Can I introduce you please, to a lump of Cheddar Cheese?...

heya...it's strange isnt it the less i do, the more bored i become, the larger desire i have to write in here and yet consequentially...i have nothing to write about...
i was planning on setting this out, bridgets jones style today i.e...number of cigarretes smoked ()....calorie intake ()...however i dont smoke...cigarettes...and i definitely don't count calories if i did i would probably be in for a bit of a shock as i've already consumsed 3 tubs of Ben and Jerry's...and theres a fourth one just calling out my name. Yes i know, i know its appauling..."im joey. im disgusting" i eat my body weight in Ben and jerry's two or three times a week..0_o...now in some paticular cases this would be described as an addiction, compulsive disorder, an infactuation, an obsession or even a complete dependance on a tub of ice cream....however i would prefer to refer to it as a mutual admiration between myself and the product...as many of you know Ben and Jerry were planning to accompany me to the prom ....in a completely platonic sense ...obviously...however for those of you who have heard the rumours that they abandoned me as their prom date in preference of going with Neopolitan, due to their bitterness over my growing jealousy and possesiveness of them ...HEARD WRONG!...in fact Ben and Jerry were VERY distressed to realise that they had a prior engagment at a promotional event with Hagen-daz...
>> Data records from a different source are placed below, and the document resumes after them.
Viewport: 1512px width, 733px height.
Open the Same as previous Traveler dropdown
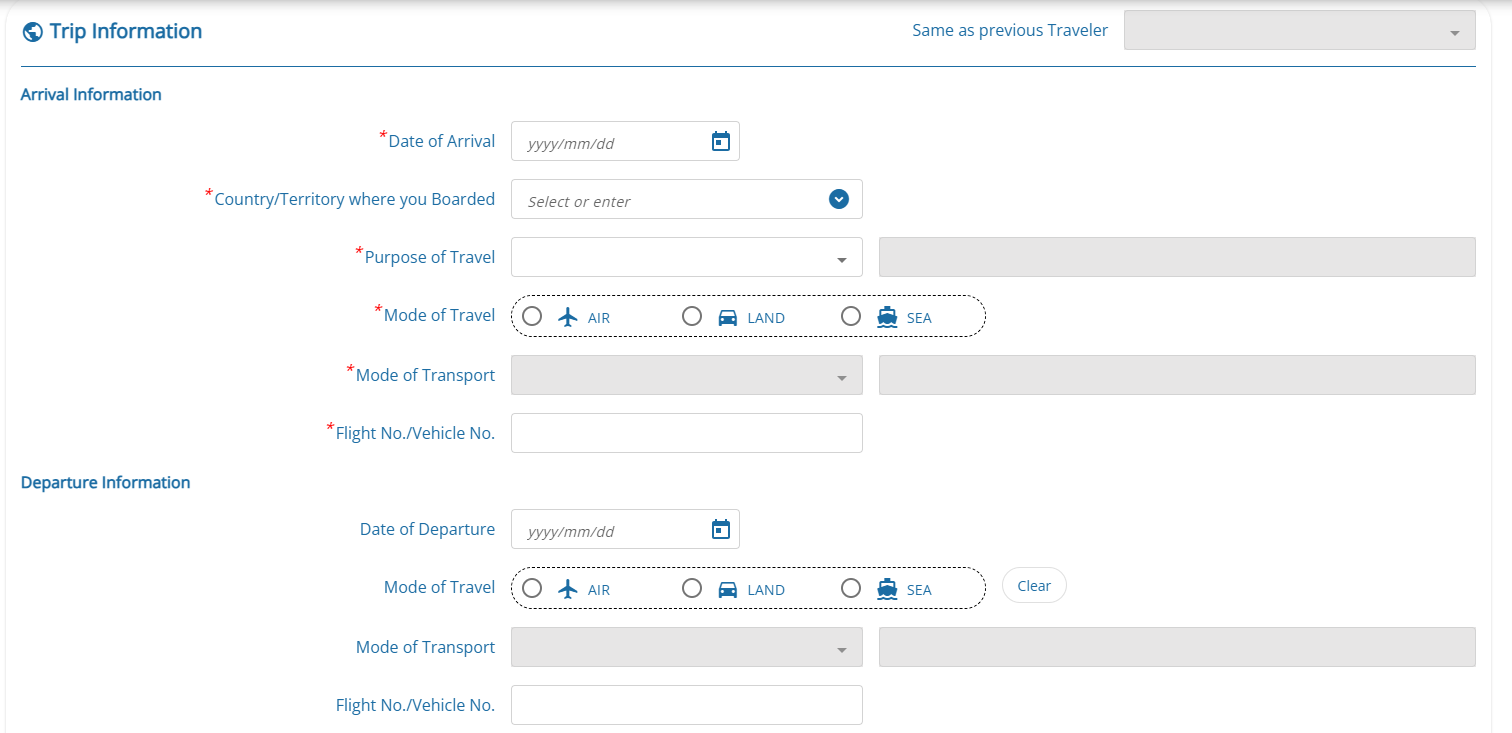point(1300,30)
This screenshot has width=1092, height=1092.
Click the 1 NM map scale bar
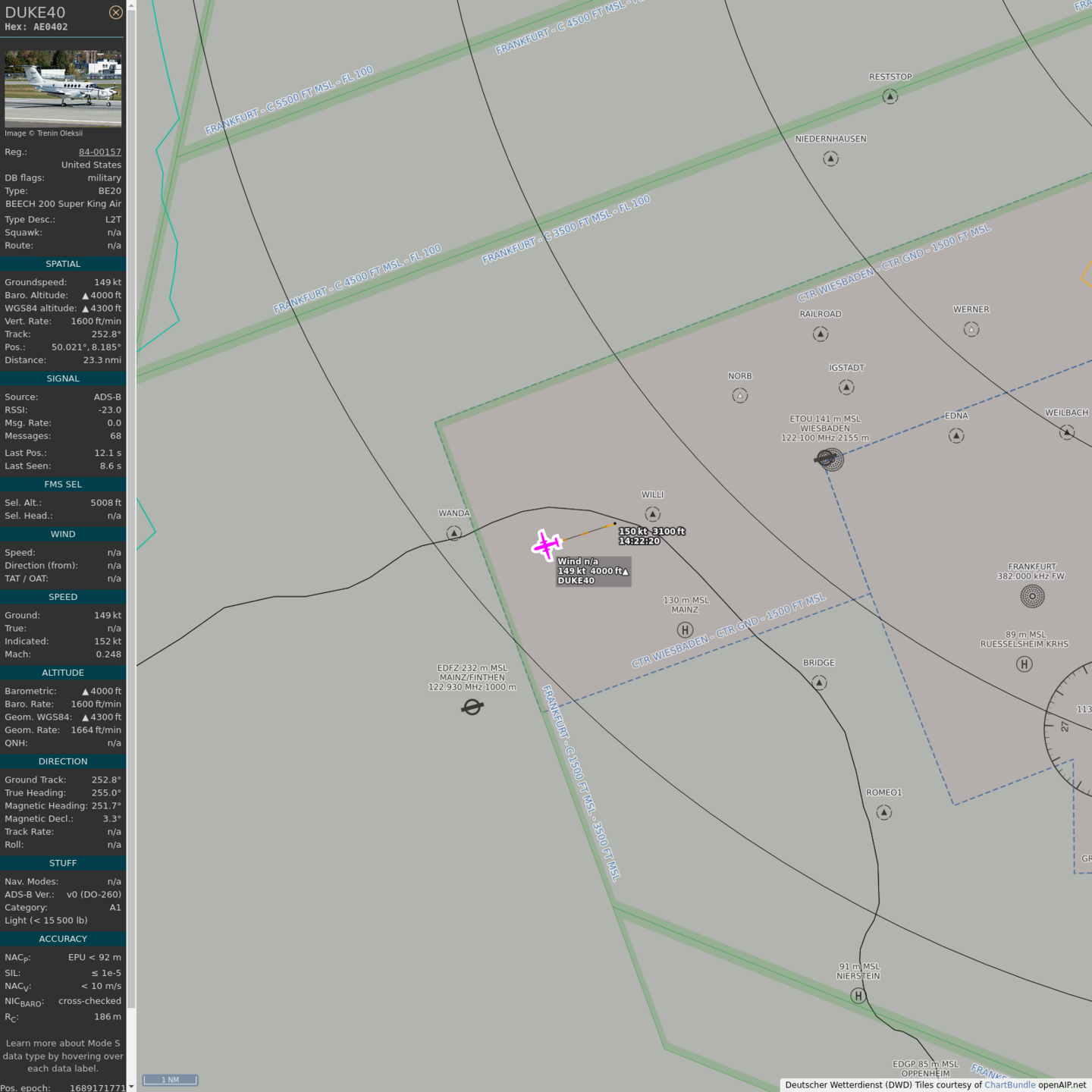pos(171,1080)
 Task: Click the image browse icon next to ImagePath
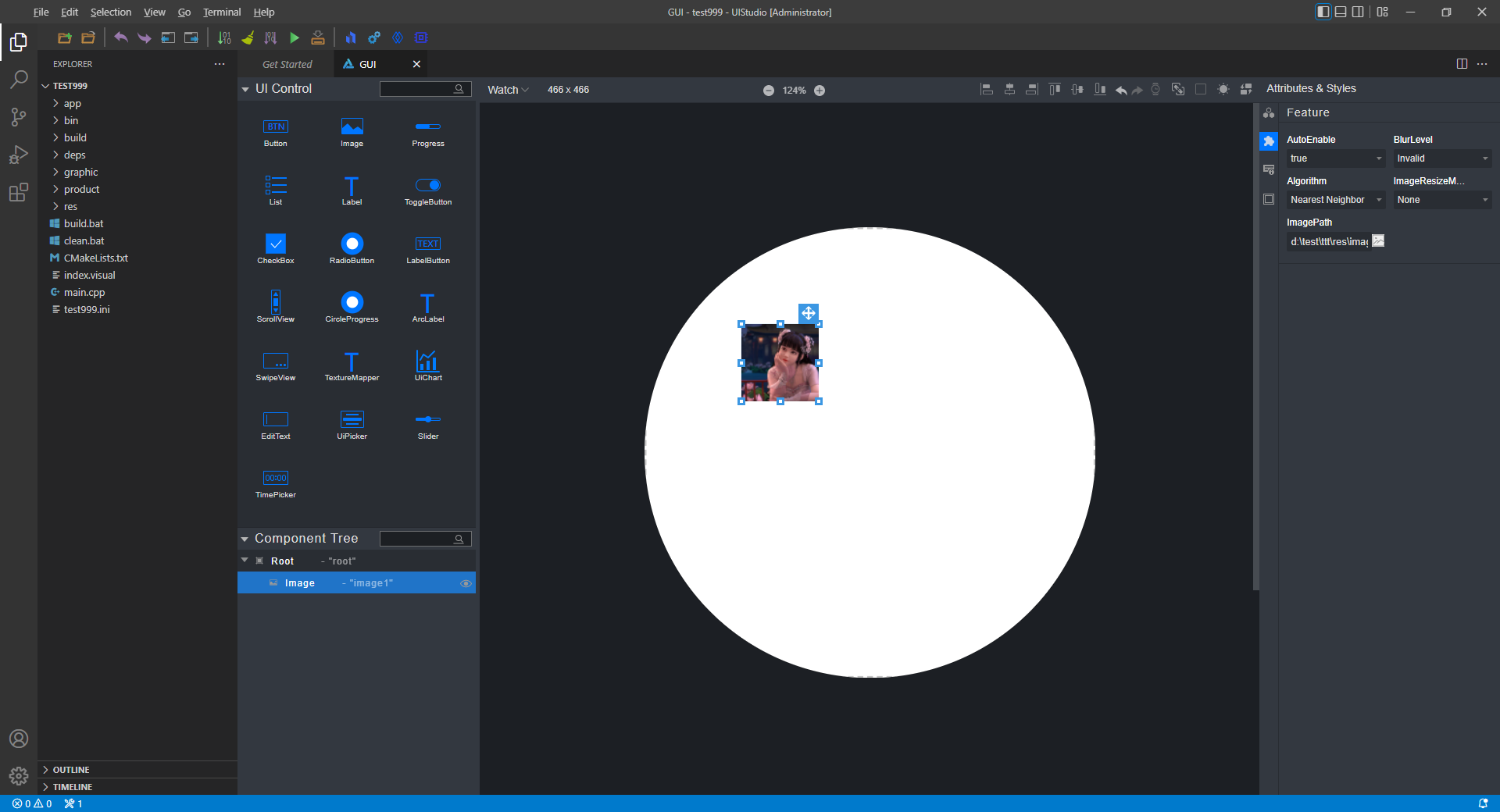pyautogui.click(x=1378, y=241)

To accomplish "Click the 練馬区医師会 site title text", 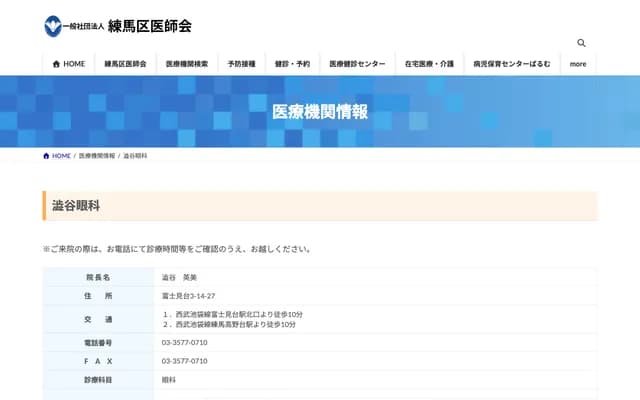I will pyautogui.click(x=150, y=26).

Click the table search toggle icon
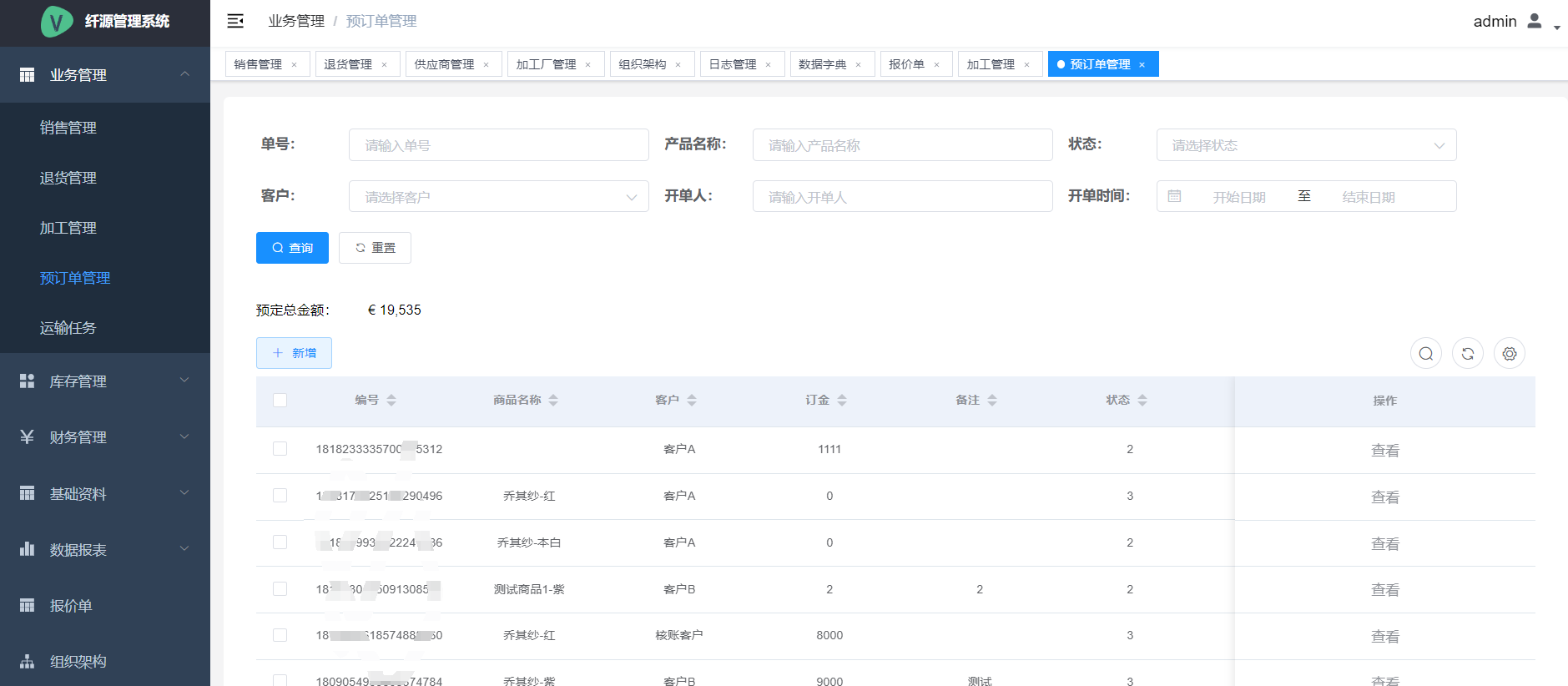click(x=1425, y=354)
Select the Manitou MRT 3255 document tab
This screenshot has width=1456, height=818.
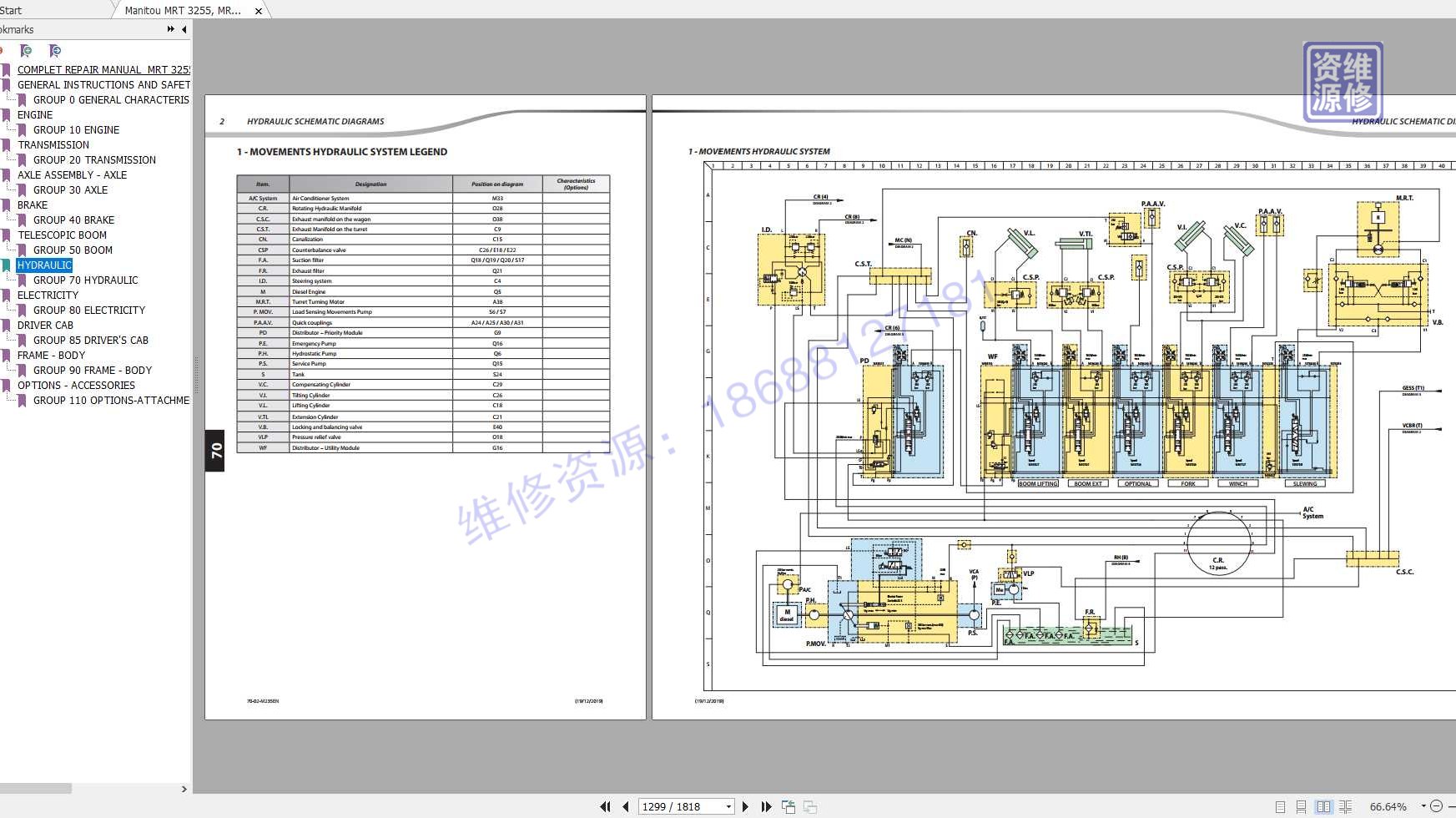(x=183, y=11)
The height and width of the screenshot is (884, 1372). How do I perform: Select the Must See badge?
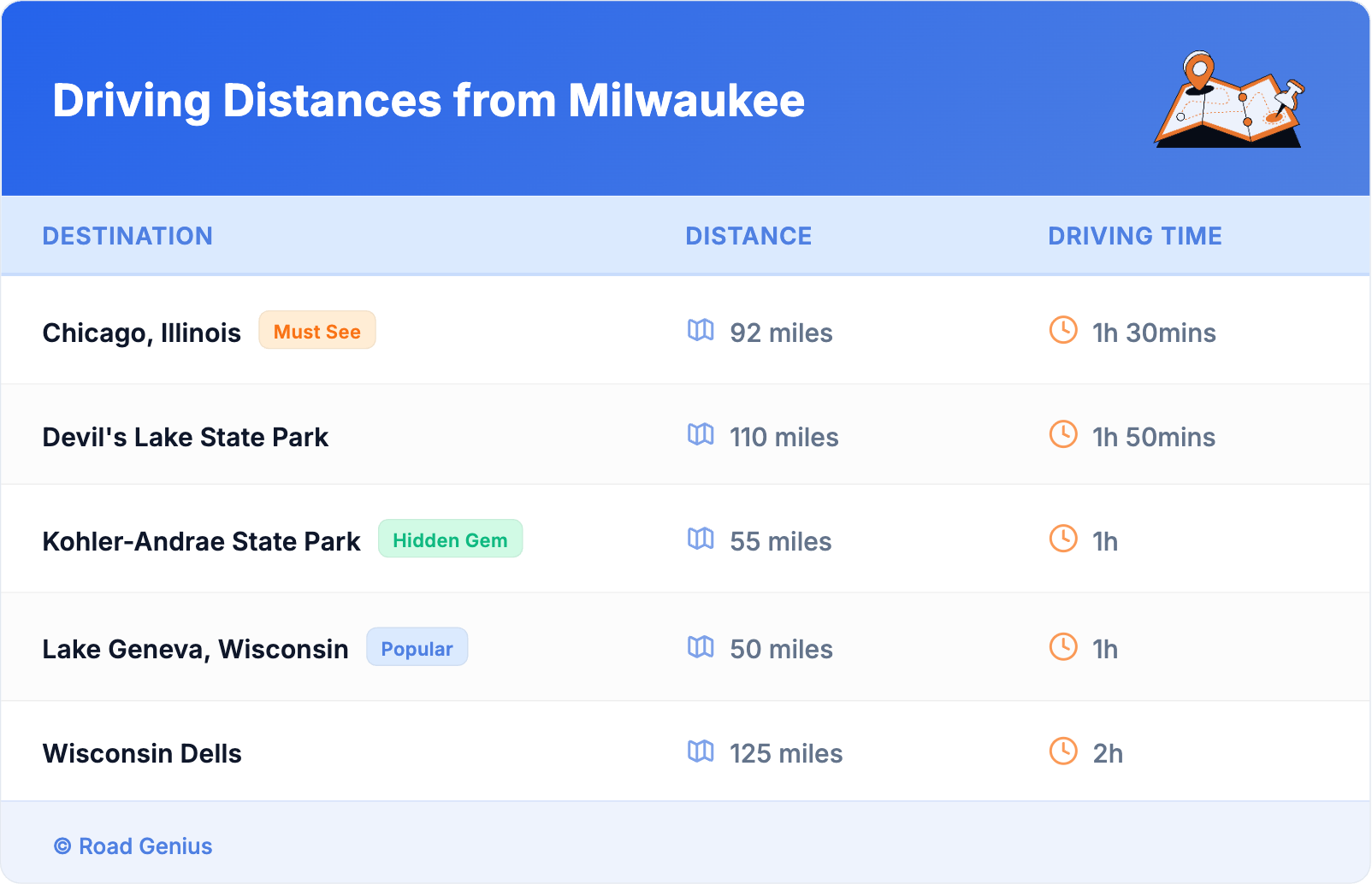pos(317,331)
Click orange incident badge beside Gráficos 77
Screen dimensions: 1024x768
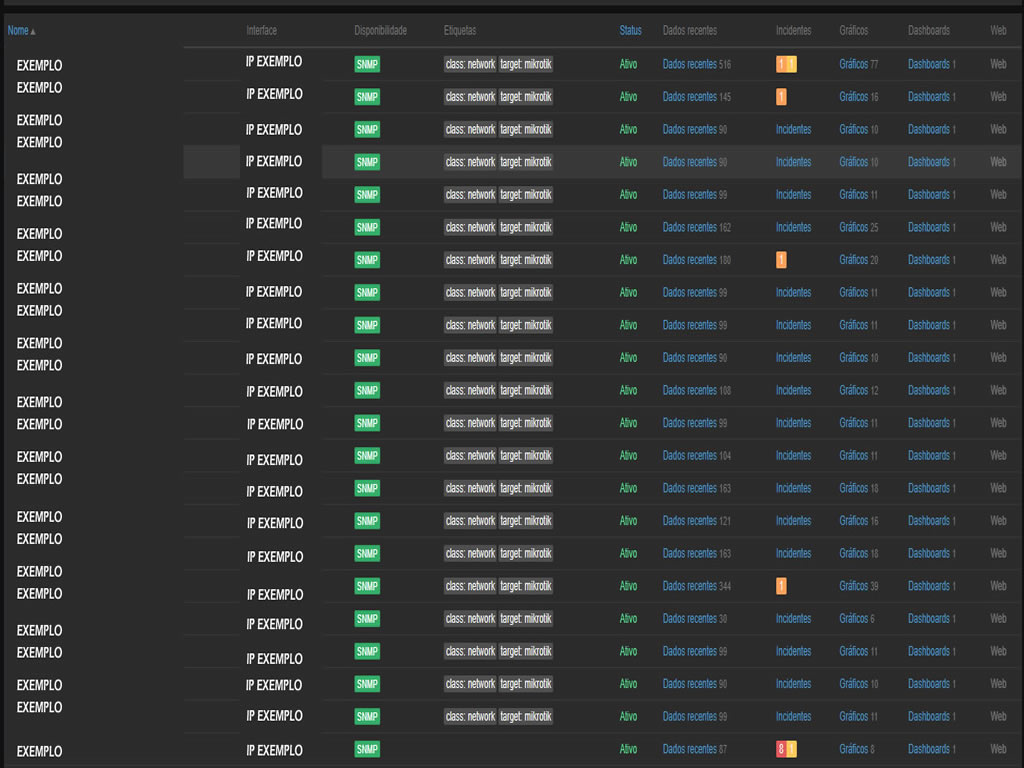pyautogui.click(x=781, y=65)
Neway for the people who stumbled aimlessly across my L'J and actually dont have a clue who i am (or even what im talking about)...yes the ones who's cursors are now desperately searching for the "back" button (thats the top left-hand corner for those who haven't worked it out yet) ....and also for those friends and aquaintances who are "politely" thinking and frantically trying to decipher what the fuck i have been going on about for the last few minutes...do not fear i shall be taking my daily dose of valium in around about 1/2 and hour.....
.....and for those who do understand what im talking about...i think it may be a good idea...infact i actually think you need/should/must take your daily dose ....NOW!